**QUESTIONS TO ANSWER:**
a. Copy the part of the HERCULES trial article starting at "Although there was" and ending at "reintervention was 94.8%.".
b. Answer these questions from the HERCULES trial article:
(i) Which company makes the RX Herculink Elite renal stent?
(ii) How many renal artery lesions were stented in the 202 treated patients?
(iii) What restenosis rate did the trial report at nine months?
c. Write the next part of the HERCULES trial article, picking up after its final sentence.

**TEXT SECTION:**

Reed Miller

May 10, 2011

May 6, 2011 (Baltimore, Maryland) — The HERCULES trial met its primary end point of reduced blood pressure with renal stenting, yet the study was "disappointingly negative," according to author Dr Michael Jaff (Massachusetts General Hospital, Boston), because it also showed that brain natriuretic peptide (BNP) levels are not a good predictor of which hypertensive patients benefit most from this therapy.

HERCULES trial is a prospective, multicenter, nonrandomized trial of renal stenting with the RX Herculink Elite renal stent (Abbott Vascular) in patients with atherosclerotic renal artery stenosis and uncontrolled hypertension. The trial is also the largest-ever prospective series evaluating the role of BNP as a predictor of systolic blood pressure response following renal artery stenting, according to Jaff, who presented the results of the trial here at the Society for Cardiovascular Angiography and Interventions 2011 Scientific Sessions.

In two previous studies, Dr Thomas Zeller (University Hospital Basel, Switzerland) et al [1] and Dr Jose Antonio Silva (Ochsner Clinic, Slidell, LA) et al [2] suggested that baseline and elevated BNP levels may predict a significant blood-pressure response following renal artery stenting, "which would be of great value in predicting who would benefit from renal artery stenting," Jaff said.

All of the patients in the study had significant hypertension, with a baseline blood pressure greater than 140/90 mm Hg, were on two antihypertensive medications, and had failed balloon renal angioplasty. In the 202 treated patients, a total of 241 renal artery lesions, including 39 bilateral lesions, were stented. The primary end point was nine-month binary restenosis as determined by duplex ultrasound and/or angiographic analysis, with a performance goal of 28.6%. The investigators also measured changes in blood pressure, antihypertensive medications, and renal function between baseline and nine months, as well BNP levels at 24 hours and 30 days postprocedure.

Although there was no change in the use of ACE inhibitors, angiotensin II receptor blockers, or diuretics in the study population, the trial met the primary end point, with a restenosis rate of 10.5% at nine months. The study device, procedure, and clinical success rates were 96.0%, 99.2%, and 98.0%, respectively. Freedom from major adverse events and reintervention was 94.8%.

**ENTRIES PROVIDED:**
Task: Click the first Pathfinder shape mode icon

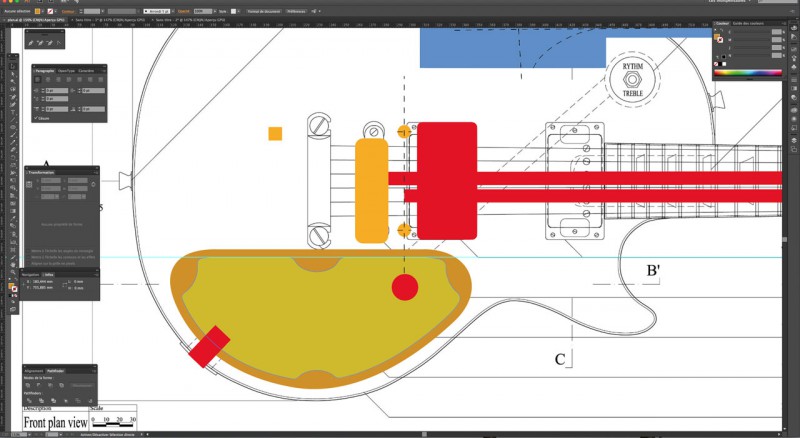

---

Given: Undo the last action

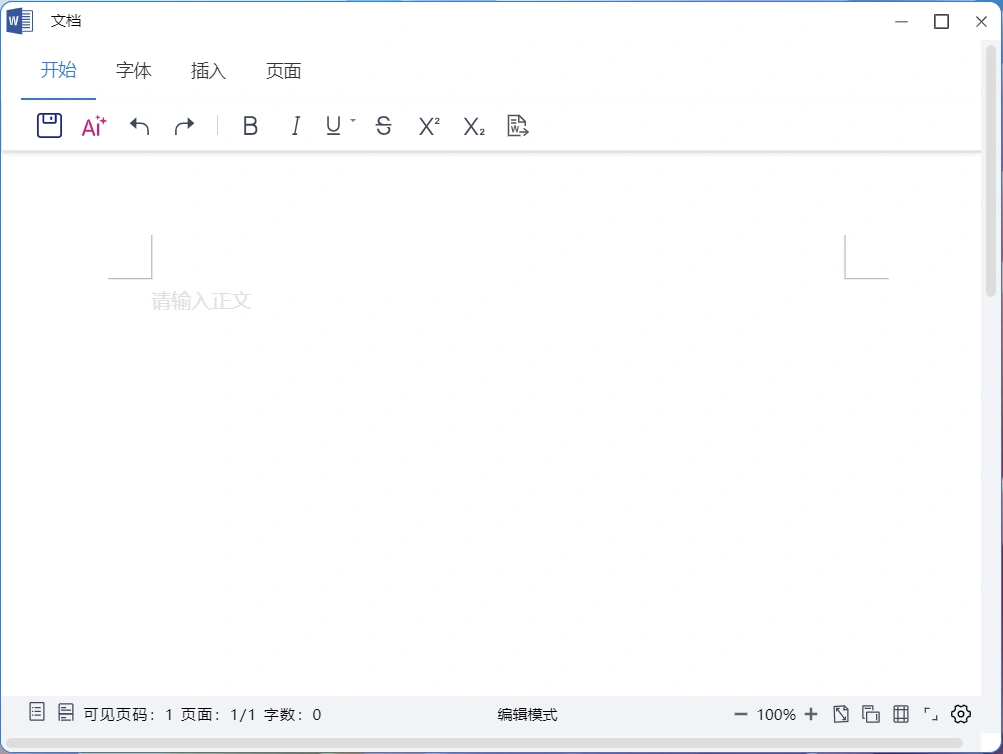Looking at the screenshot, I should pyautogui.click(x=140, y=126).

**OUTPUTS IN ORDER:**
a.
Although there was no change in the use of ACE inhibitors, angiotensin II receptor blockers, or diuretics in the study population, the trial met the primary end point, with a restenosis rate of 10.5% at nine months. The study device, procedure, and clinical success rates were 96.0%, 99.2%, and 98.0%, respectively. Freedom from major adverse events and reintervention was 94.8%.

b.
(i) Abbott Vascular
(ii) 241
(iii) 10.5%

c.
Systolic blood pressure significantly decreased from a mean of 162 mm Hg before the procedure to 145 mm Hg after nine months (p<0.0001). However, despite the reduction in systolic blood pressure, mean BNP levels remained elevated at one month. A BNP of >80 pg/mL indicates the onset of heart failure. Two-thirds of the patients in HERCULES had a BNP >80. BNP dropped from an average of 181 to 154 pg/mL (p=0.01), with no evidence of a statistical correlation between BNP levels at baseline and systolic blood pressure reduction or between BNP reduction and blood-pressure response.

Jaff suggested that the ongoing CORAL trial, comparing medical therapy plus renal stenting with medical therapy alone in patients with systolic hypertension and renal artery stenosis, might find a subset of patients in whom BNP is a helpful biomarker, but "clearly, in this scenario, where we chose real patients with real hypertension, it didn't look like it helped at all.

"There are also other biomarkers that have been teased out in the literature that may show promise to find any data that help us to predict benefit--maybe markers during the initial arteriogram like fractional flow reserve or pressure gradients. But this field is struggling for help, and unfortunately we weren't able to provide predictive help," Jaff said.

HERCULES was sponsored by Abbott. Jaff is a nonpaid consultant to Abbott.